** start Entries provided **

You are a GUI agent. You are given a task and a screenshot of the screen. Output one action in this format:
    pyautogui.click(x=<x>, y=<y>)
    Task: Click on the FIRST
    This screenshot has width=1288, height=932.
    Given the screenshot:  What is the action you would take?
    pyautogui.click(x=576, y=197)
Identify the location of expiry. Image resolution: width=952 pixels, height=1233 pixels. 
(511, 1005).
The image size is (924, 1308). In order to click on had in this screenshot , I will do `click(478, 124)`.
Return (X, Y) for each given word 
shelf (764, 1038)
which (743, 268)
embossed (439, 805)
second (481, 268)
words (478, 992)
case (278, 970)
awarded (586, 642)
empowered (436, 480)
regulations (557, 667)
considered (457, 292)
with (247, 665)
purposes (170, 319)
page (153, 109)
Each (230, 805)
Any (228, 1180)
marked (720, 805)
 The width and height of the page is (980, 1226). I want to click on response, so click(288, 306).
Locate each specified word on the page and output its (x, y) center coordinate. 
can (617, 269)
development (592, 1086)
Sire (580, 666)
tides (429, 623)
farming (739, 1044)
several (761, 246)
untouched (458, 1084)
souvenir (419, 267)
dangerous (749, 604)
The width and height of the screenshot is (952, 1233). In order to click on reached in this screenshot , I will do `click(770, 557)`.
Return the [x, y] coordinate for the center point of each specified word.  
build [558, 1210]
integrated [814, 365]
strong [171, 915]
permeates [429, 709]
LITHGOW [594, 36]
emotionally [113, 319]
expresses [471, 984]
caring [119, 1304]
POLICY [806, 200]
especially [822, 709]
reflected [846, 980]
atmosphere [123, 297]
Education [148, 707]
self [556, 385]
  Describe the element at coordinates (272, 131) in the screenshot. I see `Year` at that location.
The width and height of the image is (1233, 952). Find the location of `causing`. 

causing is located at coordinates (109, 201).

** end Entries provided **

#### Task brief:
Reproduce all of the rows above, swapping "Return" for "Provide" and leaving everything else unchanged.

#### Task result:
You are a GUI agent. You are given a task and a screenshot of the screen. Output one action in this format:
    pyautogui.click(x=<x>, y=<y>)
    Task: Click on the FIRST
    This screenshot has width=1288, height=932.
    Given the screenshot:  What is the action you would take?
    pyautogui.click(x=576, y=197)
Identify the location of expiry. Image resolution: width=952 pixels, height=1233 pixels. 
(511, 1005).
The image size is (924, 1308). In order to click on had in this screenshot , I will do `click(478, 124)`.
Provide (X, Y) for each given word 
shelf (764, 1038)
which (743, 268)
embossed (439, 805)
second (481, 268)
words (478, 992)
case (278, 970)
awarded (586, 642)
empowered (436, 480)
regulations (557, 667)
considered (457, 292)
with (247, 665)
purposes (170, 319)
page (153, 109)
Each (230, 805)
Any (228, 1180)
marked (720, 805)
 The width and height of the page is (980, 1226). I want to click on response, so click(288, 306).
Locate each specified word on the page and output its (x, y) center coordinate. 
can (617, 269)
development (592, 1086)
Sire (580, 666)
tides (429, 623)
farming (739, 1044)
several (761, 246)
untouched (458, 1084)
souvenir (419, 267)
dangerous (749, 604)
The width and height of the screenshot is (952, 1233). In order to click on reached in this screenshot , I will do `click(770, 557)`.
Provide the [x, y] coordinate for the center point of each specified word.  
build [558, 1210]
integrated [814, 365]
strong [171, 915]
permeates [429, 709]
LITHGOW [594, 36]
emotionally [113, 319]
expresses [471, 984]
caring [119, 1304]
POLICY [806, 200]
especially [822, 709]
reflected [846, 980]
atmosphere [123, 297]
Education [148, 707]
self [556, 385]
  Describe the element at coordinates (272, 131) in the screenshot. I see `Year` at that location.
The width and height of the image is (1233, 952). Find the location of `causing`. 

causing is located at coordinates (109, 201).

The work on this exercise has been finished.